Task:
What you give back should be exactly the opening lines of the data, ending with the line that contains "378x840 pixels." and including it.

*** Material provided Section Begins ***

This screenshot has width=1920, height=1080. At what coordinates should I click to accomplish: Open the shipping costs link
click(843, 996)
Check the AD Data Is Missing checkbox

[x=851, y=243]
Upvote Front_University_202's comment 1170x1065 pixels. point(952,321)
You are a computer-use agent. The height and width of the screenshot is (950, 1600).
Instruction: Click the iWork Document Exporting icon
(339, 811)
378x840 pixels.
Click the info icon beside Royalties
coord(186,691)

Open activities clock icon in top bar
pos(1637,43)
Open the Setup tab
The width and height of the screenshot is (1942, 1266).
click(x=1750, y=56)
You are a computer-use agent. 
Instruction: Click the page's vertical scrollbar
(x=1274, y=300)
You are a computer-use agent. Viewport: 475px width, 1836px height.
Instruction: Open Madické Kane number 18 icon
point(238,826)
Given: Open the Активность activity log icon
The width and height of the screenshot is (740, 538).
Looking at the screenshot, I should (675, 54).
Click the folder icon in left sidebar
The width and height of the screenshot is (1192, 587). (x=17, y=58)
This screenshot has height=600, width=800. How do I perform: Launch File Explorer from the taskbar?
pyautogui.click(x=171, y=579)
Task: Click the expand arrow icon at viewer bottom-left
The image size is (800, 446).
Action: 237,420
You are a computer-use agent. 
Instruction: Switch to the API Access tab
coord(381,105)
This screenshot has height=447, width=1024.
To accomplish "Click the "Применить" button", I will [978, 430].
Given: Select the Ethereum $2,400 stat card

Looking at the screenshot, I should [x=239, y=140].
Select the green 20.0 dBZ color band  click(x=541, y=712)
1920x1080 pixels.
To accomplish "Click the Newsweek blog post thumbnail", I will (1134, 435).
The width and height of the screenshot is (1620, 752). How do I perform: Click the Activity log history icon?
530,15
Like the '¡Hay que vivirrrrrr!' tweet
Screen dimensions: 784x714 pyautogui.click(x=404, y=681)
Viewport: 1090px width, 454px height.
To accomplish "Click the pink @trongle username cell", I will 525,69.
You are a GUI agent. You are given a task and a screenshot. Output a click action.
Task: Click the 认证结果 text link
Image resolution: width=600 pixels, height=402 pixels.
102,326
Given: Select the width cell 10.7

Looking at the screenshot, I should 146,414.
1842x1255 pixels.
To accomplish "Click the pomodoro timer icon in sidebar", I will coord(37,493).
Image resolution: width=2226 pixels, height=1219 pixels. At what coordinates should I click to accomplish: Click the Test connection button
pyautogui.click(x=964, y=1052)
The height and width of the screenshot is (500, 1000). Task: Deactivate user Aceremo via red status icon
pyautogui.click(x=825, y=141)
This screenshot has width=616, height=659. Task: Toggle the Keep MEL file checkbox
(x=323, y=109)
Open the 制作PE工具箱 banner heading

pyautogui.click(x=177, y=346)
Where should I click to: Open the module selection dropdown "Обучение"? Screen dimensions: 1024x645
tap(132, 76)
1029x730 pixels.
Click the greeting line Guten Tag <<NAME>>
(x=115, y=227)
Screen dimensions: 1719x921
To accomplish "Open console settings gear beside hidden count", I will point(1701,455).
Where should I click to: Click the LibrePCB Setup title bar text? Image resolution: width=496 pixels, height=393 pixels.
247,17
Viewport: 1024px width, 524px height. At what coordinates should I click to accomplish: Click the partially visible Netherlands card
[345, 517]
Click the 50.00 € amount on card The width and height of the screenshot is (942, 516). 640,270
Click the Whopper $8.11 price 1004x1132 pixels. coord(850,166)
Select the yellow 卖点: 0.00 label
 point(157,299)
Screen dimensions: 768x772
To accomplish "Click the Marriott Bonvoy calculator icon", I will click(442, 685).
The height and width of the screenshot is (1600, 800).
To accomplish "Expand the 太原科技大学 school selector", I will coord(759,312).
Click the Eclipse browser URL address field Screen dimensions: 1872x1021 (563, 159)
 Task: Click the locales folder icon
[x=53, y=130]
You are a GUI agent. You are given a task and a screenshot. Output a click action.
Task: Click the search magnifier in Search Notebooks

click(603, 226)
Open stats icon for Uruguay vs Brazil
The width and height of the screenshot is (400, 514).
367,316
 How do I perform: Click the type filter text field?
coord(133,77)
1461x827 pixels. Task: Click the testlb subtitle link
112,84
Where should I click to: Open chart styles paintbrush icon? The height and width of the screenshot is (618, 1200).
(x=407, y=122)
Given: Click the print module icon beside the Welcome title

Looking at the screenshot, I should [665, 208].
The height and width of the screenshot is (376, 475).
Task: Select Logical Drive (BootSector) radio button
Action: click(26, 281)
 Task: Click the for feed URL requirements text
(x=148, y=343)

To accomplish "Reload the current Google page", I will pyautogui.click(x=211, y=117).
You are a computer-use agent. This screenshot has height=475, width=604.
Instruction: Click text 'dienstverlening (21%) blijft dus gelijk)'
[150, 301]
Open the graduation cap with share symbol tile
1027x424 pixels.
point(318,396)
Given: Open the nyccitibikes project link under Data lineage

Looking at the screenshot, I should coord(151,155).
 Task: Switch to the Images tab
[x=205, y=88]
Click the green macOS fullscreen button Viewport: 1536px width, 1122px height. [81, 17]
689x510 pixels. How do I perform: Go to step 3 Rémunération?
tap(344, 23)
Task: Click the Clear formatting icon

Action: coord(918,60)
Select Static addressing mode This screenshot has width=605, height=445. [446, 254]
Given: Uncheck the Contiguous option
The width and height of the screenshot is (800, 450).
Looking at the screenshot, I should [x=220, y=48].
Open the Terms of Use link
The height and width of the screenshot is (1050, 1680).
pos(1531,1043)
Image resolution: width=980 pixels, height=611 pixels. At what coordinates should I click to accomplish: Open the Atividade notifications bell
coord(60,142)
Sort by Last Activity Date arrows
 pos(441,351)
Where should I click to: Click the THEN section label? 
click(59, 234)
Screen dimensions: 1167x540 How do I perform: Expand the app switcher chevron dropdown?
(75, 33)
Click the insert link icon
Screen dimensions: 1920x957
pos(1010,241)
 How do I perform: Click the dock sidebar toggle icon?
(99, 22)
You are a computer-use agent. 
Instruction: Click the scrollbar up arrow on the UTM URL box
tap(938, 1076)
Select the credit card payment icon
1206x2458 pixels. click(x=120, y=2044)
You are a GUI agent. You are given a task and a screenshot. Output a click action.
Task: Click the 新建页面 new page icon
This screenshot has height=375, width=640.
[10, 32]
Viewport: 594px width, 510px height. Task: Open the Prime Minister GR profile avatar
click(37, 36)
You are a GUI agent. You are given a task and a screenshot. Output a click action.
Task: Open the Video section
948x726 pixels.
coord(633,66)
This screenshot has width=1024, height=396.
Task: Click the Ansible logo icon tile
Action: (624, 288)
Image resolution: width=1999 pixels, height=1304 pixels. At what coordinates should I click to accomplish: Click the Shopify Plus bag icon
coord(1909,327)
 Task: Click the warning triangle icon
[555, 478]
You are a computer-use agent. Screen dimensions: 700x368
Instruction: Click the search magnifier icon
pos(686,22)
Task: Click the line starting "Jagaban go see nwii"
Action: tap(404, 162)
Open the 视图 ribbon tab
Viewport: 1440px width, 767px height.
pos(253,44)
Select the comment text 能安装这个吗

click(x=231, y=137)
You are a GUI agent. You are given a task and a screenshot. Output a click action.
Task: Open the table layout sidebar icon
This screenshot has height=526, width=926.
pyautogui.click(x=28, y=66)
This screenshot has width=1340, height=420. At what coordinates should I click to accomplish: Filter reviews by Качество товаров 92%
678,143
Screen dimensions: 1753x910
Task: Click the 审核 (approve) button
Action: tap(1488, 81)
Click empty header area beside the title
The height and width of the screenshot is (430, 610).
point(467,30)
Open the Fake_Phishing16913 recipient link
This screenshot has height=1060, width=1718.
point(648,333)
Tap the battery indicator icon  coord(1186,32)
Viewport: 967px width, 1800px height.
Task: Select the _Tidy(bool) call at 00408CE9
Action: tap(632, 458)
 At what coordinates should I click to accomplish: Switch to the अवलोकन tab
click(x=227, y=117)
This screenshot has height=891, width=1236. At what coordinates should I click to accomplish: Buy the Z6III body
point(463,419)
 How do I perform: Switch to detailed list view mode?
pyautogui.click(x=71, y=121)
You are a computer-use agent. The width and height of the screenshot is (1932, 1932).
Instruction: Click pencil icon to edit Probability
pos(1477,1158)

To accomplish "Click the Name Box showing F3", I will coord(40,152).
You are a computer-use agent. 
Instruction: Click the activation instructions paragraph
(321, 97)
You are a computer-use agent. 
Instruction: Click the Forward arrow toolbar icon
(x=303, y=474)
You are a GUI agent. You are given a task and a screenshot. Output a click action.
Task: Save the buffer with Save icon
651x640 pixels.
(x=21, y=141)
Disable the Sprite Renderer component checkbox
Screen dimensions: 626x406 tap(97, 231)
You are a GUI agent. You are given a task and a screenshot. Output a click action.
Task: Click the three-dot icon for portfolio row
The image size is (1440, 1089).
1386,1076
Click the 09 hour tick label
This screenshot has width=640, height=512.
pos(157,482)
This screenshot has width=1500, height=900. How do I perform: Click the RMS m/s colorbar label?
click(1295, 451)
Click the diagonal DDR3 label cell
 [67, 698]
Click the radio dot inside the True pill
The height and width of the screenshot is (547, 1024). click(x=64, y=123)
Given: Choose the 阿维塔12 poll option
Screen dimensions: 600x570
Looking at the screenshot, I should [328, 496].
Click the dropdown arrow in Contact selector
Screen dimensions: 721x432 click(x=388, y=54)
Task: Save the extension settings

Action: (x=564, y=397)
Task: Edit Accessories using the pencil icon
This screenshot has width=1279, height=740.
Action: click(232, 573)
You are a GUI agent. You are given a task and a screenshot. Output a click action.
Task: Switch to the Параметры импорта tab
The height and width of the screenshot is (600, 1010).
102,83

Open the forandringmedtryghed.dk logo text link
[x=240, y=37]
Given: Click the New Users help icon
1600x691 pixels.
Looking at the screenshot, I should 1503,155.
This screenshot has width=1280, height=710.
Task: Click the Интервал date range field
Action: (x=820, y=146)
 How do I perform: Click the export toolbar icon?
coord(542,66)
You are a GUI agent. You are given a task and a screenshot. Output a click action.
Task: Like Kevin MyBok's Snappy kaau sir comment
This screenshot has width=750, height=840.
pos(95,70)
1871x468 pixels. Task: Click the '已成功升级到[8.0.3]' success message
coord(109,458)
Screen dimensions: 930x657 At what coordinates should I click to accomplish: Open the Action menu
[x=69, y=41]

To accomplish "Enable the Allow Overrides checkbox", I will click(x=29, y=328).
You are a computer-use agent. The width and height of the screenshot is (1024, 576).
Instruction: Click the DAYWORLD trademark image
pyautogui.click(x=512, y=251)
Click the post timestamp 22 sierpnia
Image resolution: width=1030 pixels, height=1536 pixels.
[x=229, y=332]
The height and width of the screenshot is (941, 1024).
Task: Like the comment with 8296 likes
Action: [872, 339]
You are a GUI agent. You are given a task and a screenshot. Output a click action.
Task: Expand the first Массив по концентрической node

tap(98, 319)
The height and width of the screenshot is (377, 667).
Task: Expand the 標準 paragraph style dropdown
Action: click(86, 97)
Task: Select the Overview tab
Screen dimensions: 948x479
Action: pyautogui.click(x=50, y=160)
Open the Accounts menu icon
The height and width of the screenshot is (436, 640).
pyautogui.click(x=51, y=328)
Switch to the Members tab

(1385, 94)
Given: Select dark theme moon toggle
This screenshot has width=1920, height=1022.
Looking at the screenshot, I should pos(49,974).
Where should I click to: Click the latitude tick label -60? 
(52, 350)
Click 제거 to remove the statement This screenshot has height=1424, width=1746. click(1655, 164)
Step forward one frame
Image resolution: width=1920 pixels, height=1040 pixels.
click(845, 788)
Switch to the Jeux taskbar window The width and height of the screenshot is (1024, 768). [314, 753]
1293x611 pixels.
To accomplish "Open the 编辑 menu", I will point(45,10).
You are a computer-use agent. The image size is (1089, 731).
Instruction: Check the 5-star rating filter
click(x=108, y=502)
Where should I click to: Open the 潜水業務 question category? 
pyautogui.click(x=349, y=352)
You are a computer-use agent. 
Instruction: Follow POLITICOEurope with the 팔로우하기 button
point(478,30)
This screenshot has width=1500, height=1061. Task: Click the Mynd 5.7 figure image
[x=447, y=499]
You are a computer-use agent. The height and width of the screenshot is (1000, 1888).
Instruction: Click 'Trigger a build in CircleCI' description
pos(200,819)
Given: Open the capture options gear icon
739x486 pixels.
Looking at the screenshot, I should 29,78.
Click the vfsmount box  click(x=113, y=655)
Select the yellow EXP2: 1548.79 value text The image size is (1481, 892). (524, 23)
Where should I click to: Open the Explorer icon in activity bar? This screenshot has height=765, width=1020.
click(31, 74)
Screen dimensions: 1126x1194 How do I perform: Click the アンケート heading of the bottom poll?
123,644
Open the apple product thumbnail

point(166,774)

*** Material provided Section Ends ***

Answer to the exercise:
This screenshot has width=1920, height=1080. At what coordinates should I click to accomplish: Open the shipping costs link
click(843, 996)
Check the AD Data Is Missing checkbox

[x=851, y=243]
Upvote Front_University_202's comment 1170x1065 pixels. point(952,321)
You are a computer-use agent. The height and width of the screenshot is (950, 1600).
Instruction: Click the iWork Document Exporting icon
(339, 811)
378x840 pixels.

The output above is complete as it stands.